— YOUR TASK —
Tally the lines in the records underneath that contain the string "agent", and state the figure by itself.

— SUPPLIED DATA —
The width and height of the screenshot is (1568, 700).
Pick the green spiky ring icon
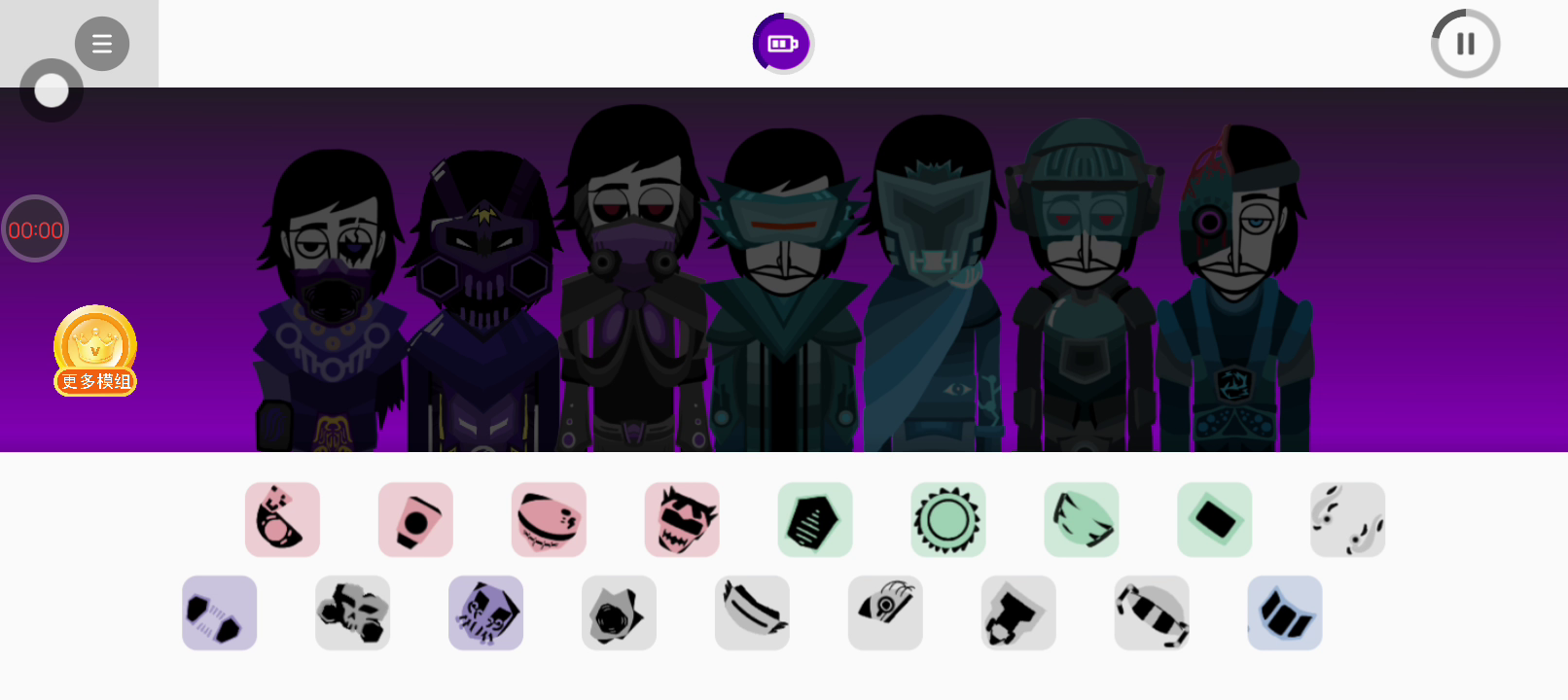pos(948,519)
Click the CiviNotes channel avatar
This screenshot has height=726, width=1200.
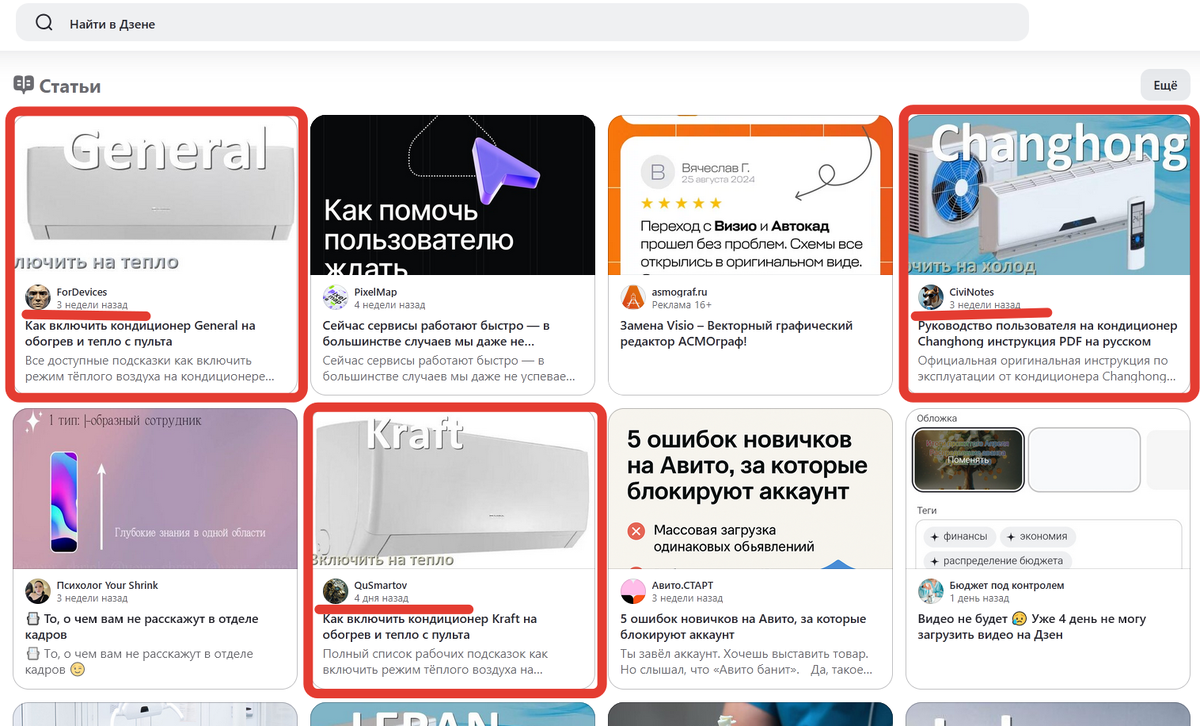pyautogui.click(x=930, y=297)
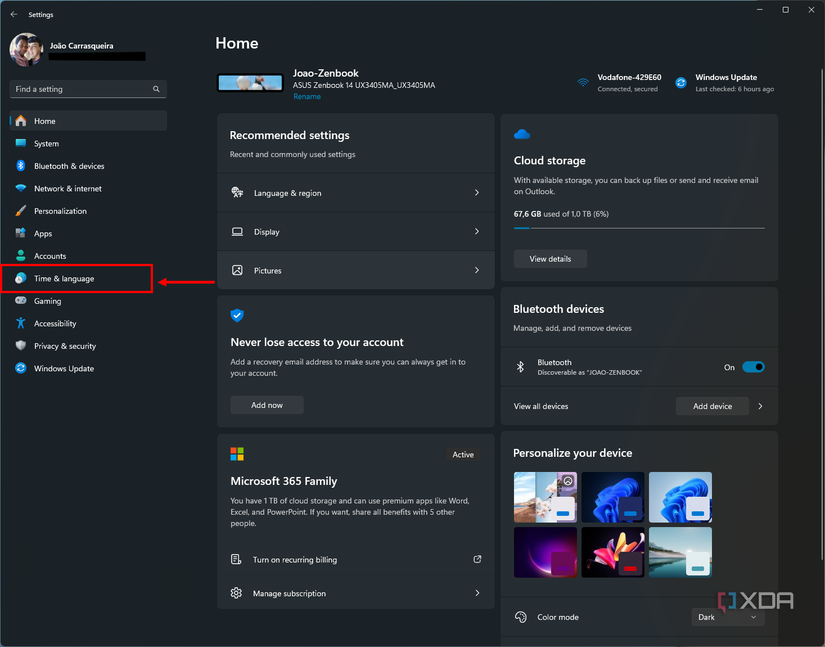
Task: Click the Rename link for Joao-Zenbook
Action: pyautogui.click(x=306, y=96)
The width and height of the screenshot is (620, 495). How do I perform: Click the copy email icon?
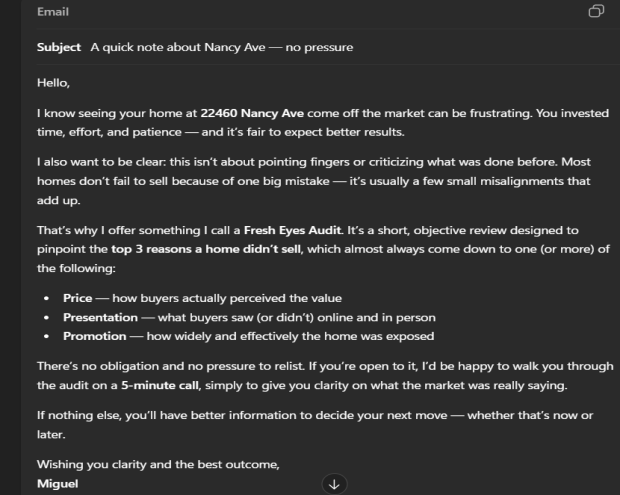596,12
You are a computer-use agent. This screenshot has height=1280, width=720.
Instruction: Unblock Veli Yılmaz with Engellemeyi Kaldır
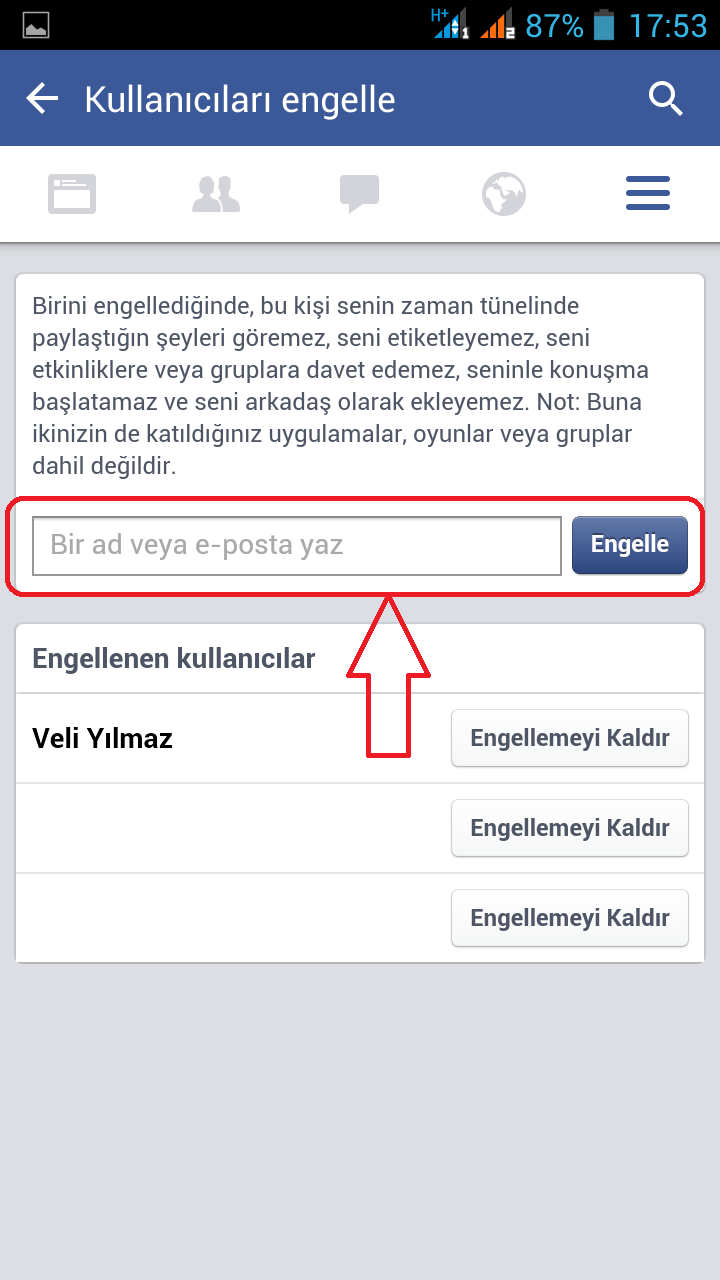click(x=570, y=738)
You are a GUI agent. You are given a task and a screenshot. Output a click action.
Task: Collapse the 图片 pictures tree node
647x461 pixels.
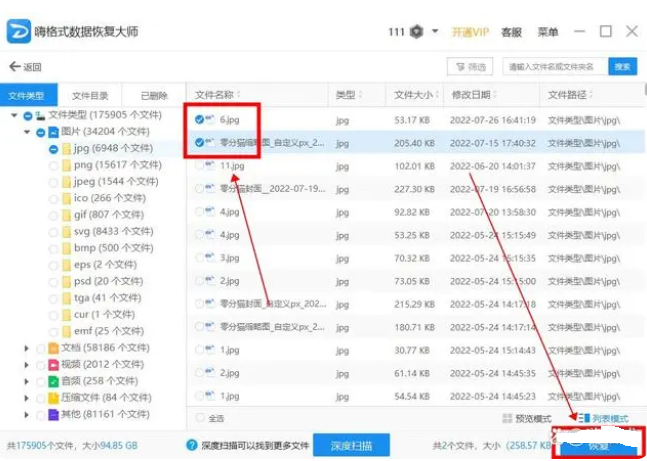tap(27, 132)
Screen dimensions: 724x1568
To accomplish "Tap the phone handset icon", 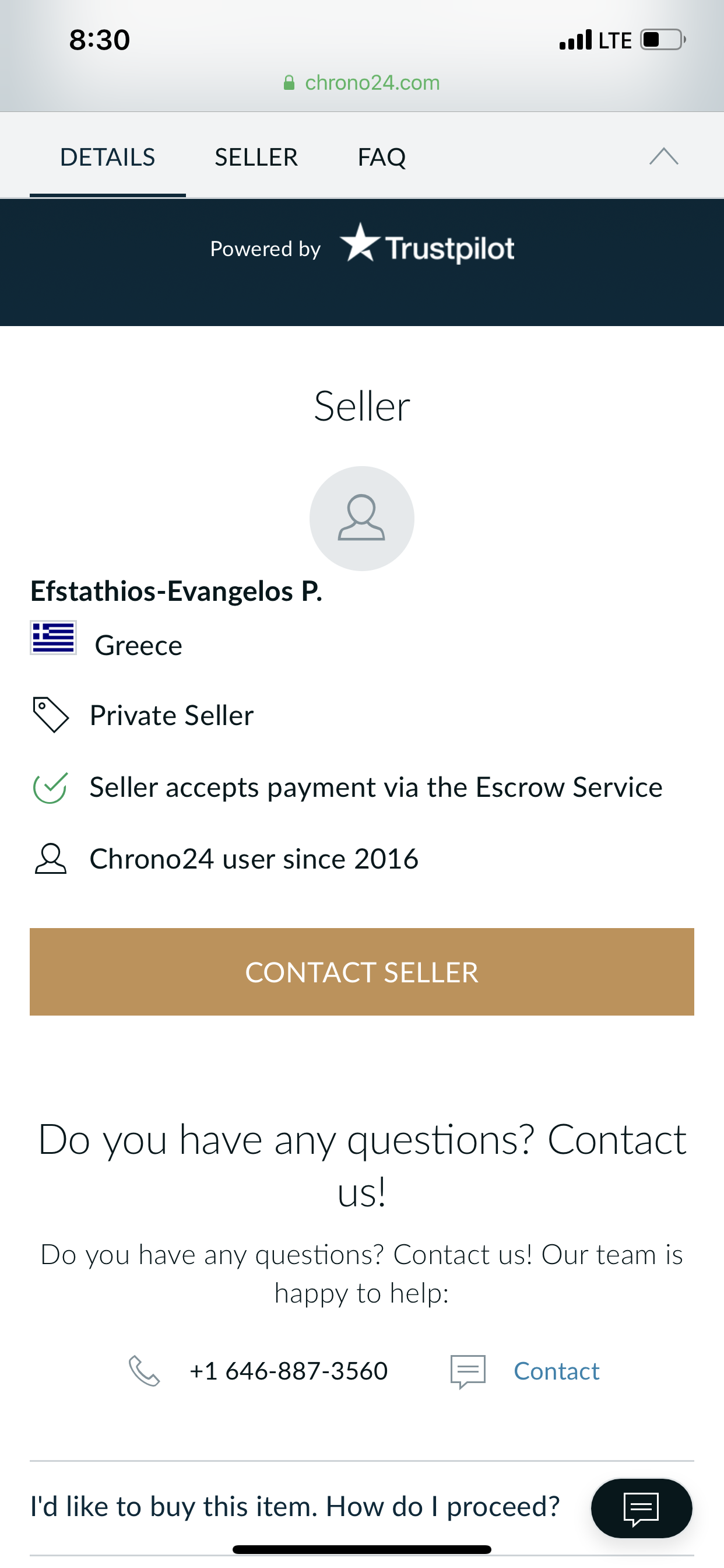I will click(x=144, y=1371).
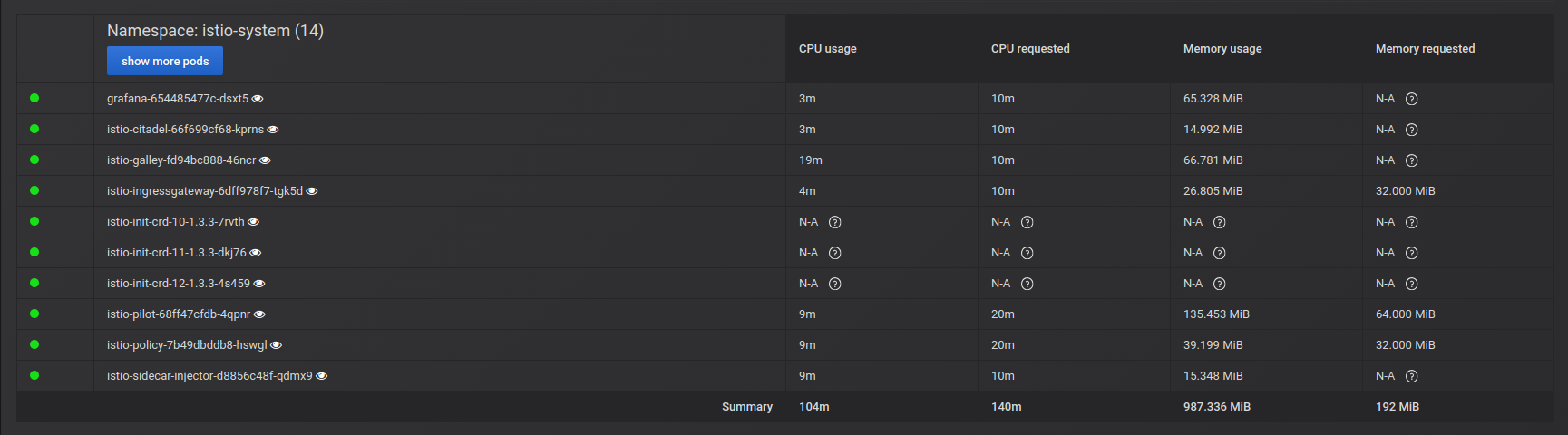1568x435 pixels.
Task: Click eye icon for istio-sidecar-injector pod
Action: click(x=322, y=376)
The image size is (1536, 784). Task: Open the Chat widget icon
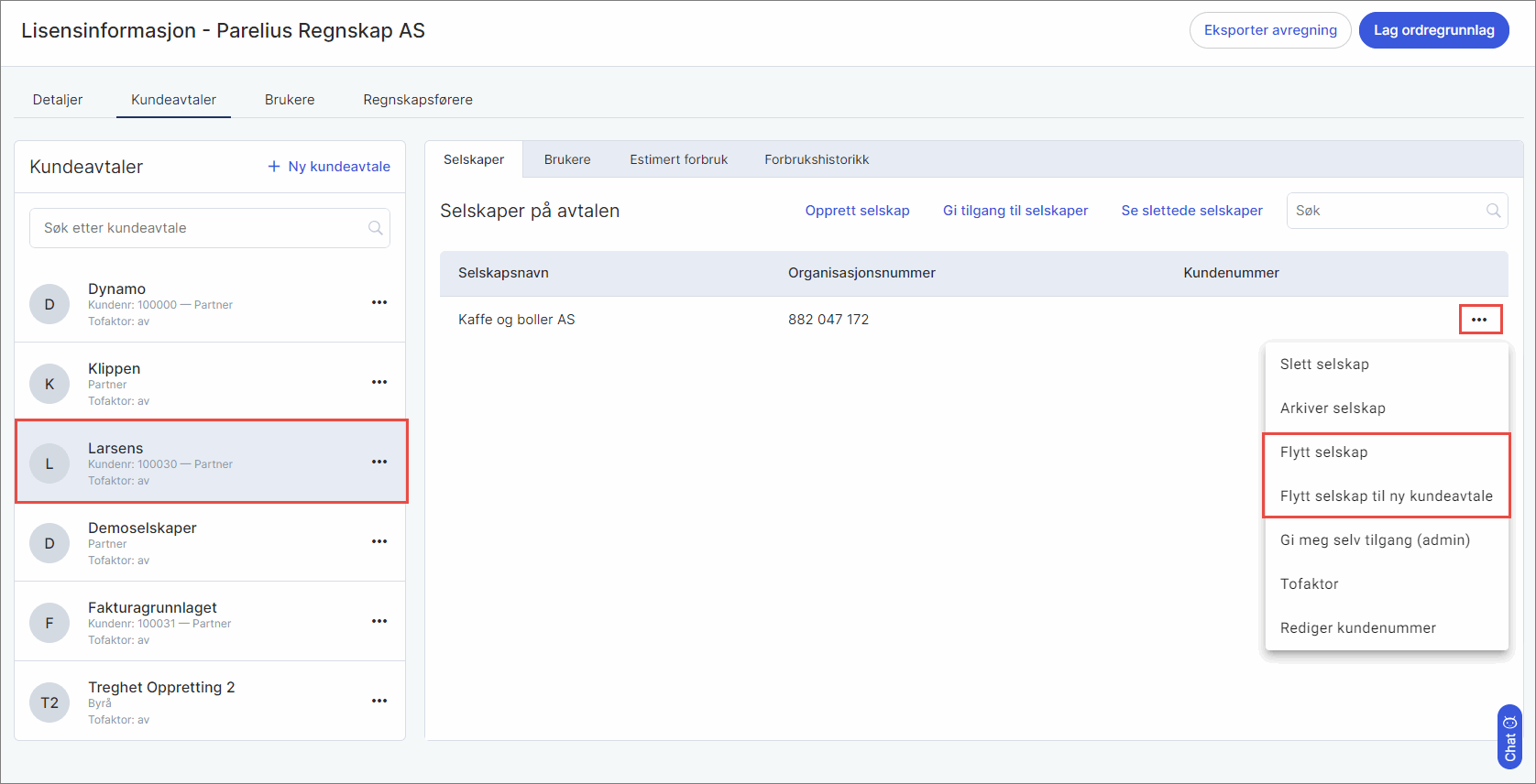1509,737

— RESPONSE TO THIS TASK —
2